Three major operations before he was two, including a pulmonary-banding and the creation of a fourth valve. I still usually get up with his Tweety, Bugs, Sylverter, and Taz dolls to tell him (Star Trek) stories most nights where he or his alter ego, Poister Baggins, is the hero. Linda does programs with him, and it always a joy to hear the laughing.

He’s in line for counselling, too.

He needs to be seen as older, grown up; so much depends on that. And since regimen is also very important, he marks out his days. We go to Adoration early Friday mornings, and then there’s the library on Saturdays . . . and what’s for lunch today, tomorrow. As a family we do movie nights, Star Trek get togethers, plus he’s positively in on any activity, is the first one to want to go sled-riding, hiking, or to play basketball.

On a good day I can distract him, still get him to hold my hand as we cross the street. I praise him all the time, like I do the others because they deserve that, are wonderful.

Bridget, our youngest—already so tall at 14! (No fair. It seems like I missed too many of those baby days. I want them back!) She’s a railroad car of sheer destruction, too fast to keep up with, a young woman on the grow: her mother’s daughter. Like her oldest brother, she does not suffer fools gladly, and so she keeps me on my toes.

We love her to death, of course, but she is a wilder seed than her brothers, the source of many late night parentals. “I have no idea. . . . What do you think?” Some summer mornings we’ll hear her scootering over the living room wooden floors. She punches me hard and can swear like a sailor, but she and Linda are very close. Linda will spend hours helping her with everything: homework, piano, chores.

(I once helped David with his math homework. It was the only time he got an f. I still claim it was a language problem. Mathematicians and scientists are appallingly bad with language.)

As Auden once said, “Homework is never finished, it’s just given up on.”

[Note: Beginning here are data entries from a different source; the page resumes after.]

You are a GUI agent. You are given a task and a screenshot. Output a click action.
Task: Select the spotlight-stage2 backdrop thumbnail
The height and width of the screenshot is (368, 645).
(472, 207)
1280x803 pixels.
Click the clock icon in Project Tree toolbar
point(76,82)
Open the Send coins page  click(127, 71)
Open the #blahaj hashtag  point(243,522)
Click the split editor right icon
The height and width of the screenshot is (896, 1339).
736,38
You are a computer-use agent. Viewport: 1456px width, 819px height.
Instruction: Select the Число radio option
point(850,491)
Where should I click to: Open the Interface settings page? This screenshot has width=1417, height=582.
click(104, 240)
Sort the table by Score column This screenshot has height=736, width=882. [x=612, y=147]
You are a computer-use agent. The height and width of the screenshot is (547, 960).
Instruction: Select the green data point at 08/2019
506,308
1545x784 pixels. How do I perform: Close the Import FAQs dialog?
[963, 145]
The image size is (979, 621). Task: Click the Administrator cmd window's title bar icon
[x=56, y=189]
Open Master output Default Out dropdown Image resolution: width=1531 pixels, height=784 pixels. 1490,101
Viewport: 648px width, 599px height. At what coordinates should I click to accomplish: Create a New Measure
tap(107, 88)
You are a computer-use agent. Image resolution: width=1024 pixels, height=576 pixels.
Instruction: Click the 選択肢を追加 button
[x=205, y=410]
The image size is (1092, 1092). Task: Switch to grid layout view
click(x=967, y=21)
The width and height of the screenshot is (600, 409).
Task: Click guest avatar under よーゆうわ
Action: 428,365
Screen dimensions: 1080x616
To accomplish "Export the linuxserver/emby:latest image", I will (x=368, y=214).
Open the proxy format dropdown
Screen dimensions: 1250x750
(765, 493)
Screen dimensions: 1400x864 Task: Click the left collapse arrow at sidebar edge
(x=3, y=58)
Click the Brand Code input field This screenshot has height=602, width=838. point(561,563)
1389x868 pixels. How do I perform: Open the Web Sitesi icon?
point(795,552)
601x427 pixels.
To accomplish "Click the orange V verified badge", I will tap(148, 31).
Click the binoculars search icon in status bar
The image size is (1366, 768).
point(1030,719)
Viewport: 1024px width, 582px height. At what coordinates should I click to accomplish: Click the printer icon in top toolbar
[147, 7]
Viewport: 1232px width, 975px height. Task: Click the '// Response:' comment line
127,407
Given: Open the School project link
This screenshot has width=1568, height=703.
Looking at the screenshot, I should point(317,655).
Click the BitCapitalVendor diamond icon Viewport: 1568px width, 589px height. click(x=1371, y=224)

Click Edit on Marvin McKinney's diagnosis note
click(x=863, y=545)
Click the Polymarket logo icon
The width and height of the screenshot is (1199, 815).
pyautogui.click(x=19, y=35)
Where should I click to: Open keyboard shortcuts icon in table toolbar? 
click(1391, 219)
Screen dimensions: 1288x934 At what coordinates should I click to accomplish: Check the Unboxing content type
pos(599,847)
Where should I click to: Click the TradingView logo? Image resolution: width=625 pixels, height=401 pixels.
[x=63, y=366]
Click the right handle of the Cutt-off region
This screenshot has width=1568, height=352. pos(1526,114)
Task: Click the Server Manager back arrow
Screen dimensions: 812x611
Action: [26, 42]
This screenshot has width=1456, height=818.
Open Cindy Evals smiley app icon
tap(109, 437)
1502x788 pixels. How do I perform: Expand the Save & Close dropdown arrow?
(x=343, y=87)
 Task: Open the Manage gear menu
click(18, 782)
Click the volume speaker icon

I want to end with the feminine--I’ve been a poet long enough to know the crucial place of intuition, to letting the Spirit lead. The feminine is so important in every man’s life. And that leads me, at end, to my mother--and to my wife. As I mentioned earlier, my mother was largely absent emotionally during those first years. So then this last Friday morning, as I turned toward the Eucharistic starburst monstrance in adoration, this idea came to me:
She held me in an embrace that was not an answer—and she knew that.

That was her burden.

We who have been stamped with love, have been stamped with sorrow. Men find this out through women (priests through Mary), women through men.

Is that is the only real way to God?